Idea 57 - Nab That Trout!

I can't believe I haven't leaned into my real talents -- condescending comedy and good ol' fashioned story-yarnin'. See, folks like Carl Hiaasen have built healthy careers on krazy unpredictable tales that leave us feeling better than fictional characters and patting our stomachs with laughter. Why not me:

Pro fishermen don't often come as thoughtful as Daryl Hutter, but then again this was southern Georgia, where the only things you can count on are crooked politicians and the kind of humidity that causes self-respecting men to wear tank tops. (ZINGO!)

So when Daryl hauled what turned out to be a tiny coffin out of Lake Magillah, he couldn't help but choke back a tear. Meanwhile, his faithful bait-hand Clyde slobbered over the chance to open the soggy sarcophagus, practically falling out of his antique overalls to do so.
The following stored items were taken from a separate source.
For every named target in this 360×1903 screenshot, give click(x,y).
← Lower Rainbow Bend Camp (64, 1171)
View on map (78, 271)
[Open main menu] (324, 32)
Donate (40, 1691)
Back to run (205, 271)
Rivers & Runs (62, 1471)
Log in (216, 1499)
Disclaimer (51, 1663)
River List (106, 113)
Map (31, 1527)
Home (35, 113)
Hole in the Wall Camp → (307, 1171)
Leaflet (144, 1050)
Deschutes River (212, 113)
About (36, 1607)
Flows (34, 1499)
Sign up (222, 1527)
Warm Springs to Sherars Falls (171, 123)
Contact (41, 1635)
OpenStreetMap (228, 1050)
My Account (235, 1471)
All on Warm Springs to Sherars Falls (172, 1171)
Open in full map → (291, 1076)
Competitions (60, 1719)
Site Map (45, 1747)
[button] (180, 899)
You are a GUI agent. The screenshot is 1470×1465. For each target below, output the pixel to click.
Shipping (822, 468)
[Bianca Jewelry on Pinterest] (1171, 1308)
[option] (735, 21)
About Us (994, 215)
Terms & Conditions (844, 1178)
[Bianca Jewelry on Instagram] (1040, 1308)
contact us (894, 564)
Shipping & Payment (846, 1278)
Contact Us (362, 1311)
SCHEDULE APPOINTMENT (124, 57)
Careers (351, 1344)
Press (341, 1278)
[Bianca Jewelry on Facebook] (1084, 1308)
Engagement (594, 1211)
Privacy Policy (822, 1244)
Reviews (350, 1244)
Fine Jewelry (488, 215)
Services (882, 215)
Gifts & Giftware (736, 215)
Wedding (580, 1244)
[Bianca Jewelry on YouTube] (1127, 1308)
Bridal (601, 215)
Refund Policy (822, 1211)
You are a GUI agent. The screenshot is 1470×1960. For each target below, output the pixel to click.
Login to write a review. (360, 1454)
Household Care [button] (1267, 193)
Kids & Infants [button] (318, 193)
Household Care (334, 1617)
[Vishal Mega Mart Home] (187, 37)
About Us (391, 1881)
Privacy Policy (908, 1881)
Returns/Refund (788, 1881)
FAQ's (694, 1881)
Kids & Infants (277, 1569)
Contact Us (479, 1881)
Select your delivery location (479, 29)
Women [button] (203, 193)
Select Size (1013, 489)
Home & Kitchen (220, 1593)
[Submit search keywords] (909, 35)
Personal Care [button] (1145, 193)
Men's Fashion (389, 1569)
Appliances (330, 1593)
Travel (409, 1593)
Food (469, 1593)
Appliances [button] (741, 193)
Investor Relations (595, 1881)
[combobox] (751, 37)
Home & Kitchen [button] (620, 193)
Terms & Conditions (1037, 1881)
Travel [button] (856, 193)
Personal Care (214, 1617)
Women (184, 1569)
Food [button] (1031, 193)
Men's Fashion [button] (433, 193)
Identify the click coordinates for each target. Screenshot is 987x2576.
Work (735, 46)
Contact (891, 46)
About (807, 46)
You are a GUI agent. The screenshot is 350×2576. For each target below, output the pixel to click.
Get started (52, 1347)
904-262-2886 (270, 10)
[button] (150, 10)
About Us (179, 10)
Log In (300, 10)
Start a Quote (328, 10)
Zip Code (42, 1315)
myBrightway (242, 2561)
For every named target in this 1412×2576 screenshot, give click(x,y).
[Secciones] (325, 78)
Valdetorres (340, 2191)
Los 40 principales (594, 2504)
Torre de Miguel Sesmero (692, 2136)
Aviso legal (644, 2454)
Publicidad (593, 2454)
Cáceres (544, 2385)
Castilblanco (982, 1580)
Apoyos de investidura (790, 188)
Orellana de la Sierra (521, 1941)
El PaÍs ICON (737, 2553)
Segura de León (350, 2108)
Clyde was devastated to see that the casket's contents consisted of exactly one ancient violin.

"The hell'm I gonna do with this?!" Clyde hollered. "Ain't got no use for these damn things even when they ain't full o' creek rot!"

Rolling his good eye in relief, Daryl wiped the tear off his cheek, accidentally unseating his trademark grit and a gaggle of busy gnats. "Let me guess -- it's got the governor's name on the back."

Clyde laughed at that -- he had almost tried to read it before remembering he didn't know how. (BANGO!)

This feels right, although Hiaasen kinda has the South covered and I've never actually been there. Maybe I'll stick with my native New England and cook up some tales of backwoods farmers who hilariously don't have access to decent public schools.